= SOAL LATIHAN A =
Jawab pertanyaan berikut berdasarkan berita tentang kakek penjual ikan.
(i) Berapa usia Rohadi Dedi?
(ii) Apa pekerjaan Dedi sebelum jari-jari tangannya terbakar?
(iii) Di jalan mana Dedi mangkal selama 2 tahun terakhir?
= SOAL LATIHAN B =
Salin tanpa perubahan seluruh bagian berita tentang kakek penjual ikan, dari "Dedi, sapaannya merupakan" terus ke bawah hingga "TribunJakarta.com, Kamis (13/2/2020).".

= TEKS BACAAN =
________________

Sering Menahan Lapar!! Kisah kakek Penjual Ikan Bertahan Hidup di Ibu Kota, Hidup Sebatang Kara
Memiliki rumah memang menjadi impian tiap orang. Begitu juga yang dirasakan oleh Rohadi Dedi (79).
Dedi, sapaannya merupakan penjual ikan sejak 30 tahun terakhir.
Usai jari-jari tangannya terbakar sewaktu mencari lindung untuk menuruti istrinya, Nama yang sedang ngidam, Dedi tak lagi bekerja sebagai penjaga pintu air.
Kondisi kedua tangan yang memprihatinkan membuatnya tak bisa bekerja sembarang.
Seperti saat ini, untuk mengambil plastik ikan saja, Dedi kerap memerlukan bantuan pelanggannya.
"Sejak terbakar di tahun 1986, saya jadi penjual ikan keliling. Ini baru 2 tahun terakhir mangkal di Jalan Raya Cilangkap Baru, Munjul, Cipayung, Jakarta Timur," katanya kepada TribunJakarta.com, Kamis (13/2/2020).

________________

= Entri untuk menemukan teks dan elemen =
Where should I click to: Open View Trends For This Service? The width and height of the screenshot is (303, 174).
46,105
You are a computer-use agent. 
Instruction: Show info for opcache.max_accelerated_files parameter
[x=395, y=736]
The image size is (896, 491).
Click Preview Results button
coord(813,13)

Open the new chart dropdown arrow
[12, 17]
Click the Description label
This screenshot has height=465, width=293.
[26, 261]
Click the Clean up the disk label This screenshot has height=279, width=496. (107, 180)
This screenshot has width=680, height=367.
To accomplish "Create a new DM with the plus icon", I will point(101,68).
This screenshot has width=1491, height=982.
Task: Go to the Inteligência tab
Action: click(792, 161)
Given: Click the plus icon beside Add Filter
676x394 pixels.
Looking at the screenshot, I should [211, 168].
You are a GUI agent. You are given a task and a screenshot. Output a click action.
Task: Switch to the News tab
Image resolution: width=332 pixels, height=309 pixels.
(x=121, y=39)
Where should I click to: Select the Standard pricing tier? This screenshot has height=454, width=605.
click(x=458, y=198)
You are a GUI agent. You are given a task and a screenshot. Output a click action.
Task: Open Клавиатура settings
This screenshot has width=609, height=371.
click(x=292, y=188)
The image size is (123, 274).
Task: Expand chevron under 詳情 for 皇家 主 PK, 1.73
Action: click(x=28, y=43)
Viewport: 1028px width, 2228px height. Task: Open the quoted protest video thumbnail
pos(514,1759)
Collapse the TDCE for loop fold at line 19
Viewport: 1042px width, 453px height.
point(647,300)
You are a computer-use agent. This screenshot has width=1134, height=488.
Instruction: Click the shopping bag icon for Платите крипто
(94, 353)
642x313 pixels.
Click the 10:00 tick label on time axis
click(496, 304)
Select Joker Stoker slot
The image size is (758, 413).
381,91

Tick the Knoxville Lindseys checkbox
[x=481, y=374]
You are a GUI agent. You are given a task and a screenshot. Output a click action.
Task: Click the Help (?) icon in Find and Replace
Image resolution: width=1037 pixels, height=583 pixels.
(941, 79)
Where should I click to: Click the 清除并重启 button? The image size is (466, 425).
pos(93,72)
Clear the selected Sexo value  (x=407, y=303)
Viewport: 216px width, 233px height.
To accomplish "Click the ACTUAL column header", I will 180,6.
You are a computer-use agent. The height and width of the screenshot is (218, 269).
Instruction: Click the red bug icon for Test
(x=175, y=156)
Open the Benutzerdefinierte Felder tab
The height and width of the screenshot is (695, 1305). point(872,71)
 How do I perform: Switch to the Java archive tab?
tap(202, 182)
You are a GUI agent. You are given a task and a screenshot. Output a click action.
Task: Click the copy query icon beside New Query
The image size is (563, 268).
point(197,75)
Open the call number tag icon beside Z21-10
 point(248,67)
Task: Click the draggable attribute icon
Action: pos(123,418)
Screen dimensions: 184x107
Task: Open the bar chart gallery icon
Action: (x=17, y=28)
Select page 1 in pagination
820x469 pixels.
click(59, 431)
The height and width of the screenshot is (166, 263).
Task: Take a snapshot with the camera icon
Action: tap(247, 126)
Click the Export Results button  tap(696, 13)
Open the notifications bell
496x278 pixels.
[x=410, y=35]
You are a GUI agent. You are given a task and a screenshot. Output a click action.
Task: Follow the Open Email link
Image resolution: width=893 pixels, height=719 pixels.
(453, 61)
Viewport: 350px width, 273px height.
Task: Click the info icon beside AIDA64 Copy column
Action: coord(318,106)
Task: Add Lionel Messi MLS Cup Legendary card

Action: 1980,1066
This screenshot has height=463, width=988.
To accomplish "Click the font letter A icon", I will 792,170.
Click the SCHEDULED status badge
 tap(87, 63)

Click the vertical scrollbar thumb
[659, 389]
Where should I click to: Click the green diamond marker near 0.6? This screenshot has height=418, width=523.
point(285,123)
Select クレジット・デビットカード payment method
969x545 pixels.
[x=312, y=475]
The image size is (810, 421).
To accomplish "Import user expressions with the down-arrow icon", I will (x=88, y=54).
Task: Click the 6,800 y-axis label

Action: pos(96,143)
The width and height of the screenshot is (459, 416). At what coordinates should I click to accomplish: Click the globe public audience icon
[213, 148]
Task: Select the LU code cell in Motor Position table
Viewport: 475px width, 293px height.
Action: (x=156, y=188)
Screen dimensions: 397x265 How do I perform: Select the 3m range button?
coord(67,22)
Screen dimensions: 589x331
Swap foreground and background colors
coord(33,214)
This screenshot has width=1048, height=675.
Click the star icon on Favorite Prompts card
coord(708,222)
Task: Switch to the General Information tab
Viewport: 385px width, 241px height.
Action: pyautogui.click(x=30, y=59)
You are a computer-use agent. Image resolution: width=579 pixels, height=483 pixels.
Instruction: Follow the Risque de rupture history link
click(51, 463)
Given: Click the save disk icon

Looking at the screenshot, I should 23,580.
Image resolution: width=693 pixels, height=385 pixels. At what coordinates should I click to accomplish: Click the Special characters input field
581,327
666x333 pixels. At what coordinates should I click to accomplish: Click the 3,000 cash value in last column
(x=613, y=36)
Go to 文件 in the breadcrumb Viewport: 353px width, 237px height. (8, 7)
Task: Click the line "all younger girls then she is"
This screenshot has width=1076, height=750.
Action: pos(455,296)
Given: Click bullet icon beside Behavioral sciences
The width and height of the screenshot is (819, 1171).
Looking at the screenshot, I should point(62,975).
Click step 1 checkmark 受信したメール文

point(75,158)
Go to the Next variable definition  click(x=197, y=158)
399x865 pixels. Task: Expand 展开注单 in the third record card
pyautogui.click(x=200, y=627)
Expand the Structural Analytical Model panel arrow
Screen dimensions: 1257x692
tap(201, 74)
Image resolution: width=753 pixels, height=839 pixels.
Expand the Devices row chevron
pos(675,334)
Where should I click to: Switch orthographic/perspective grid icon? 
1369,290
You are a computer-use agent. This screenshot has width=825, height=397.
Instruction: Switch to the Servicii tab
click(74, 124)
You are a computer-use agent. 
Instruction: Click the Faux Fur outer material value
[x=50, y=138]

________________

= JAWABAN LENGKAP A =
(i) 79 tahun.
(ii) Penjaga pintu air.
(iii) Jalan Raya Cilangkap Baru, Munjul, Cipayung, Jakarta Timur.

= JAWABAN LENGKAP B =
Dedi, sapaannya merupakan penjual ikan sejak 30 tahun terakhir.
Usai jari-jari tangannya terbakar sewaktu mencari lindung untuk menuruti istrinya, Nama yang sedang ngidam, Dedi tak lagi bekerja sebagai penjaga pintu air.
Kondisi kedua tangan yang memprihatinkan membuatnya tak bisa bekerja sembarang.
Seperti saat ini, untuk mengambil plastik ikan saja, Dedi kerap memerlukan bantuan pelanggannya.
"Sejak terbakar di tahun 1986, saya jadi penjual ikan keliling. Ini baru 2 tahun terakhir mangkal di Jalan Raya Cilangkap Baru, Munjul, Cipayung, Jakarta Timur," katanya kepada TribunJakarta.com, Kamis (13/2/2020).